The Supreme Court has agreed with the government that changes in the existing MoP – such as, widening the zone of consideration, transparency keeping in mind the sensitivity of the issue, making the procedure broad-based by introducing certain supporting measures whereby candidates can be screened and evaluated, and complaints against them evaluated through a secretariat – are broadly in tune with the majority of the suggestions it had received for reforming the collegium.
Why the MoP is not the issue
But nowhere in its December 16, 2015 order did the Supreme Court ask the government and the collegium to not follow the existing MoP till a new one is finalised.
Indeed, this question had come up during the hearing itself. The presiding judge, Justice J.S. Khehar, had told counsel that there was no bar on the collegium meeting and recommending names even during the hearing, and there was no question of the collegium recommending names if the government could not consider and finalise them.
In any case, if the government had any doubts about the import of the December 16, 2015 order relating to the validity of the existing MoP till the new one is finalised, it could have asked the same constitution bench to clarify its order, say observers.
Instead, what the government has done is to consider and finalise a few names recommended by the collegium in accordance with the existing MoP, while refraining from considering the remaining ones on the ground that the MoP is not valid, citing the Supreme Court’s December 16, 2015 order. This has only exposed its inconsistency, which is devoid of any rationale.

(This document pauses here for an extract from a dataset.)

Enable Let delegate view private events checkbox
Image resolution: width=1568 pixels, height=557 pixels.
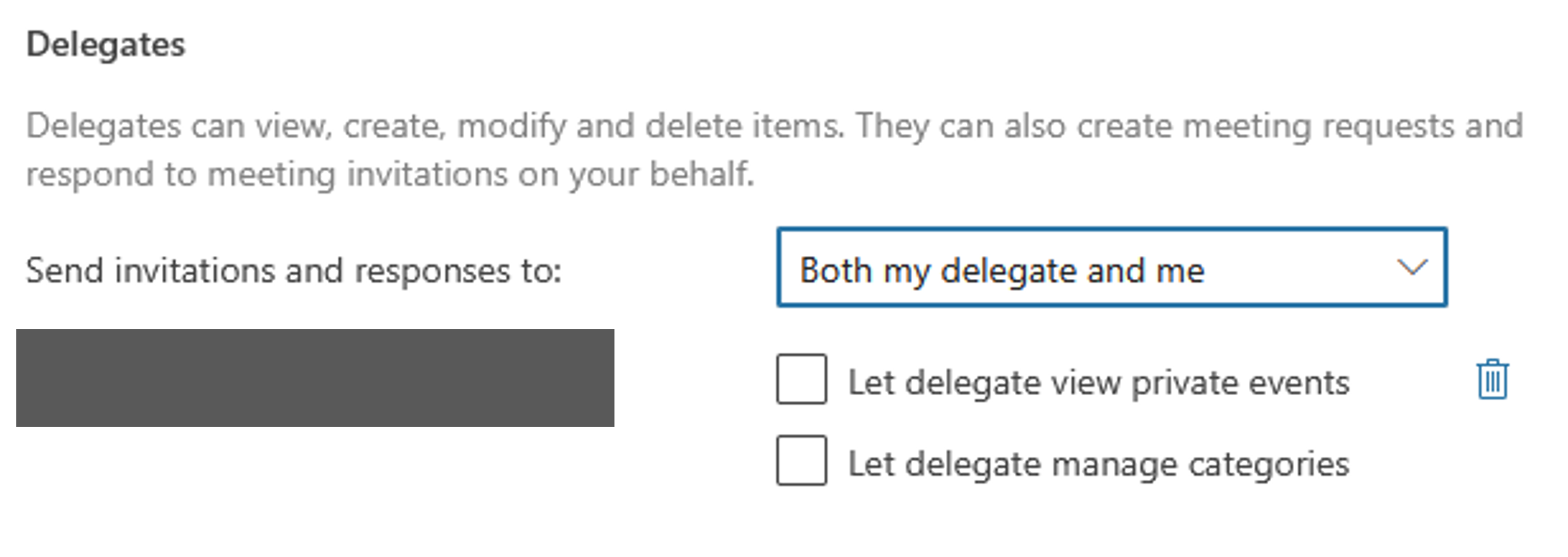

If the government is aggrieved that the process of finalising the MoP is taking an inordinately long time because of the collegium’s intransigence on certain clauses drafted by it, it should explore other remedies to redress the problem. It could draw the attention of the constitution bench which heard the NJAC matter to the impasse, and seek remedies. It could even seek the Supreme Court’s advisory opinion in the matter, under Article 143 of the constitution.
But observers also say that the collegium, which includes two members of the constitution bench which heard the NJAC matter, namely Justices Khehar and Jasti Chelameswar, could itself reflect on the merits of having in place the revised MoP at the earliest – thus pre-empting any complaint by the government that the judges themselves are responsible for the delay.
As the Supreme Court is rehearing the matter on November 11, the collegium may well reflect on the import of what B.R.Ambedkar had explained in the Constituent Assembly, while preferring the phrase “consultation with the Chief Justice of India”, instead of his “concurrence”, during the debate on the mode of appointment of judges to the higher judiciary.
Ambedkar observed as follows:
“I personally feel no doubt that Chief Justice is a very eminent person. But after all, the Chief Justice is a man with all failings, all the sentiments, and the prejudices which we as common people have; and I think, a veto upon the appointment of judges is really to transfer the authority to the Chief Justice, which we are not prepared to vest in the President or the Government of the day. I, therefore, think that that is also a dangerous proposition.”
If Ambedkar was against granting veto power to the CJI in the matter of appointment of Judges, he would have opposed with equal vehemence, the pocket veto, which the government is currently exercising by sitting over the recommendations of the CJI-led Collegium.
No doubt, the Supreme Court has interpreted the word “consultation” to mean “concurrence”, and primacy for the CJI in the consultation process. But the present stand-off shows that even the Chief Justice and his colleagues could not have anticipated that the government would use its pocket veto to neutralise the collegium’s primacy.